Mattias Guyomar : La responsabilité va de pair avec l’indépendance judiciaire, principe cardinal dont je serai le gardien inflexible pendant toute la durée de mon mandat. L’indépendance de la Cour et celle des juges sont la clé de l’État de droit. Or il n’y a pas d’indépendance sans responsabilité. Il faut être capable d’assumer ses responsabilités et d’expliquer ce que l’on fait. Depuis sa création en 1959, la Cour a tranché plus d’un million d’affaires qui concernent la vie de tous les jours, des petites et des grandes questions, qui, dès lors qu’elles touchent aux droits humains, sont toutes fondamentales. Nous devons assumer le rôle qui a été confié à la Cour il y a 75 ans. Cette responsabilité nous oblige. Le jeu démocratique est un système d’équilibre et de complémentarité entre les pouvoirs. Pour qu’il fonctionne bien, chacun doit rendre des comptes ainsi que le rappelle l’article 15 de la Déclaration des droits de l’Homme et du citoyen de 1789, qui précise que chaque agent public doit rendre des comptes. Cela ne signifie pas qu’il faille se justifier ou être sur la défensive, mais simplement expliquer le rôle de l’institution, les moyens dont elle dispose, et ce qu’elle en fait. Cela revient également à expliquer la doctrine de l’instrument vivant. Faire comprendre le système de la Cour et si possible susciter l’adhésion pour que le système perdure : telle est ma feuille de route.

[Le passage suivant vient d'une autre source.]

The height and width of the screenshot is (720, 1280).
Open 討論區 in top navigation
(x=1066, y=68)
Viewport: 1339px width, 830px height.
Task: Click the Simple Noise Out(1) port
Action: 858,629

AJ : En quoi consiste cette doctrine de l’instrument vivant ?
Mattias Guyomar : Certains ne la comprennent pas, d’autres la comprennent mal. La doctrine de l’instrument vivant est inscrite dans le préambule de la Convention. Ses auteurs avaient fait le choix de retenir, pour la définition des droits garantis, des énoncés généraux afin que le juge puisse être à même d’en actualiser la portée. Le choix des Pères fondateurs a été de permettre aux juges de la Cour non seulement de sauvegarder les droits mais aussi de les développer, dans le cadre de la garantie collective et mutuelle qui leur a été confiée du respect des droits humains, et d’une supervision subsidiaire. Pour développer les droits humains, il faut faire de la Convention une interprétation dynamique, contextualisée. Nous le faisons lorsque nous traitons des questions de nouvelles technologies, de bioéthique, de surveillance de masse, de justice climatique : autant de questions qui, évidemment, n’étaient pas à l’agenda en 1950. Mais il était ainsi attendu, dès sa conception, que le système de la Convention et en particulier la Cour puissent apporter des réponses appropriées aux défis futurs. Ce dynamisme interprétatif constitue le premier volet de la doctrine de l’instrument vivant.
Le second volet renvoie à la capacité de la Cour à rendre la justice dans un contexte donné. Loin d’être l’expression d’un activisme judiciaire qui serait politique ou finaliste, l’instrument vivant consiste ainsi à ancrer l’activité de la Cour dans le moment présent. Le juge doit savoir tenir compte de l’état du monde, de l’Europe et de la société, même s’il lui revient de ne trancher l’affaire dont il est saisi qu’en droit. La justice est située et le juge doit l’assumer.
AJ : Pourquoi cette doctrine de l’instrument vivant est-elle contestée ?
Mattias Guyomar : Les originalistes entendent s’en tenir à lettre de la Convention telle qu’elle a été rédigée il y a 75 ans. À l’inverse, les pragmatiques se réclament du réalisme judiciaire et tentent de répondre aux questions qui leur sont soumises par les requérants, de manière effective et sans aucun a priori. Ceux qui contestent la doctrine de l’instrument vivant se trompent deux fois. Premièrement, parce qu’ils reprochent aux pragmatiques d’être dogmatiques alors que c’est tout le contraire. Deuxièmement, parce qu’ils reprochent aux pragmatiques d’être hors-sol alors même qu’ils s’efforcent d’inscrire leur mission judiciaire dans le contexte actuel. Les juges, piliers de l’État de droit, sont au soutien de la démocratie. À cet égard, il est vital d’assurer la pérennité et l’efficacité du système de protection européenne des droits humains.